Est-ce une impression ? Il me semble que mon neveu s'est retourné vers moi. Mais cela doit être une erreur puisqu'il tourne comme les autres à quelques mètres dans une rue parallèle. La chaleur continue de m'étouffer et je sens mes mains devenir moites sous l'effet de l'atmosphère mais je ne veux pas renoncer à leur parler maintenant.

Même si cette idée du nom d'Astra me déstabilise au pus profond de moi-même. Je me force pourtant à me détacher un peu plus du mur et commence à marcher au milieu de la rue, avant de rejoindre l'autre côté et d'accélérer en longeant le mur. Pour quelle raison est-ce que je n'appelle pas simplement d'un cri Tugdual ? Peut-être parce que j'ai peur de ce qu'il me dira ?

J'accélère le pas et ne tarde pas à arriver au croisement des deux rues. Je n'entends plus les bruits de leur conversation et les battements de mon cœur s'accélèrent en même temps que je sens quelques gouttes de sueur me couler le long du cou.

Je tourne alors sans attendre et avance dans la nouvelle rue. Très encaissée, celle-ci est dans l'ombre lorsque je m'y engouffre et il faut quelques secondes à mes yeux pour s'habituer.

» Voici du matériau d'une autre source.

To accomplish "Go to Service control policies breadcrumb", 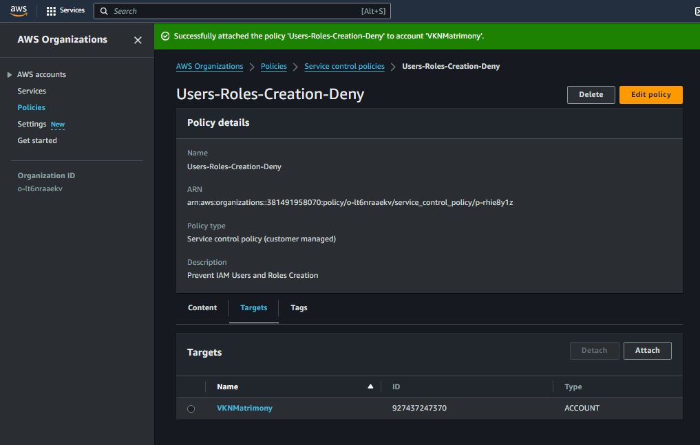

Juste le temps nécessaire à quelqu'un pour me donner un violent coup dans l'estomac et à un autre pour me ceinturer brusquement et violemment. En moins d'une minute, je me retrouve parfaitement immobilisée. La panique s'empare de moi jusqu'au moment où la fille qui me tient si fermement lâche dans mon dos :

-Tu avais raison Tristan. Il y avait bien quelqu'un qui nous suivait...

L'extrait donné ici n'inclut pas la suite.